Arrependo-me com frequência

de certas palavras ter pronunciado

outras vezes o desgosto

é por não as ter falado

doe-me porém a consciência

de muitas outras palavras

jamais haver formulado

 

Vento da Tarde, Sarau das Letras, Mossoró-RN, 2013

 

 

TROPELIAS DE VERÃO

 

 Queria um poema que emoção traduzisse

no fiel idioma do coração de quem o lesse

 

Um poema que falasse de coisas meras da vida

simples e sucintamente mas que emocionasse

 

Que a infância vivida no sertão, ao evocar

cheiro de terra e capim espraiasse no ar

 

Que fizesse chorar por recordações antigas

os primeiros namorados as velhas amigas

 

Que aquietasse crianças no seu bulício diário

nos velhinhos reavivasse o vigor incendiário

 

Por bêbados fosse gritado nas ruas em noite fria

os deserdados aquecesse com o calor da poesia

 

Renovasse a confiança nos sem amor e sem credo

fulgurasse sonho pátrio no que vive em degredo

  

Que levado a conhecer ao político pragmático

presto ganhasse status de um lema programático

 

Que lido na abertura da assembleia da ONU

eliminasse as guerras que ceifam vida ao homem

 

Esse poema seria tecido em raios de luar

servido em taças de versos a fim de anunciar

 

Em cada estrofe a paz, tão logo alvorecesse

em cada verso o amor, assim que anoitecesse

-------------------------------------------------------

 

Ah, se Érato me presenteasse verve assim

ao invés, tropelias de verão, ai de mim!

 

Inédito em livro. Publicado na Revista da Academia Norte-rio-grandense de Letras, edição nº 61, out-dez de 2019.

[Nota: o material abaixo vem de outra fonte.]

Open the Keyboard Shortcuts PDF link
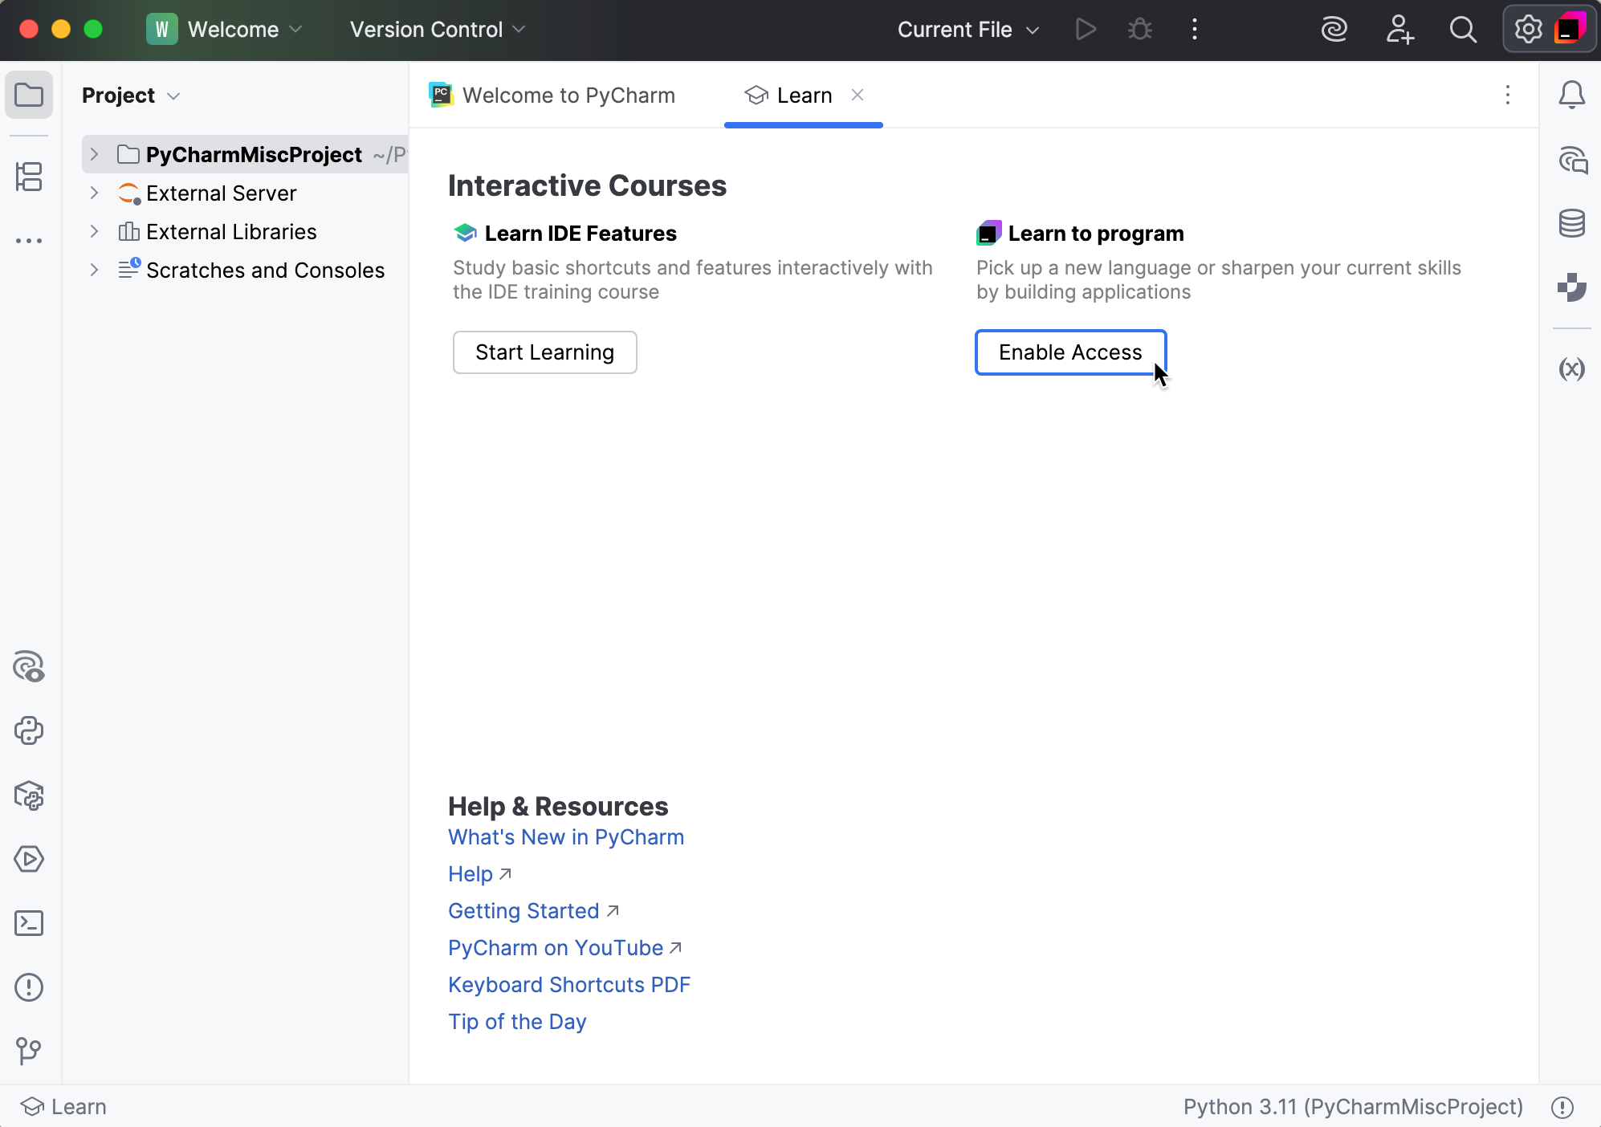The image size is (1601, 1127). (568, 985)
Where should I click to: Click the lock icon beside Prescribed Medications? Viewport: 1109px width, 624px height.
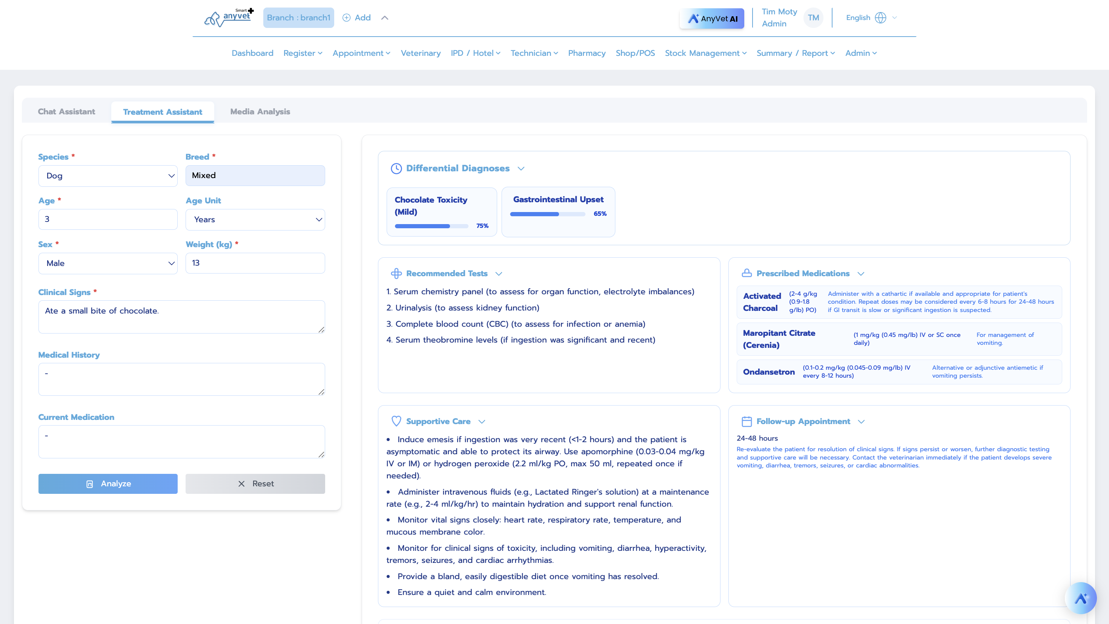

Rizolete Fernandes é do RN e reside em Natal. Formada em Ciências Sociais pela UFRN, militante dos movimentos sociais, feminista e poeta. Publicou seis livros, entre eles Luas Nuas (Una, 2006), Vento da Tarde e Tecelãs (Sarau das Letras/Trilce Ediciones, 2013 e 2017) de poesia, os dois últimos traduzidos para o espanhol. Participa de dezenas de coletâneas no RN, Brasil e Espanha. Integra a UBE-RN, o ICOP – Instituto Cultural do Oeste Potiguar e o Mulherio das Letras, através dos grupos locais Nísia Floresta e Zila Mamede.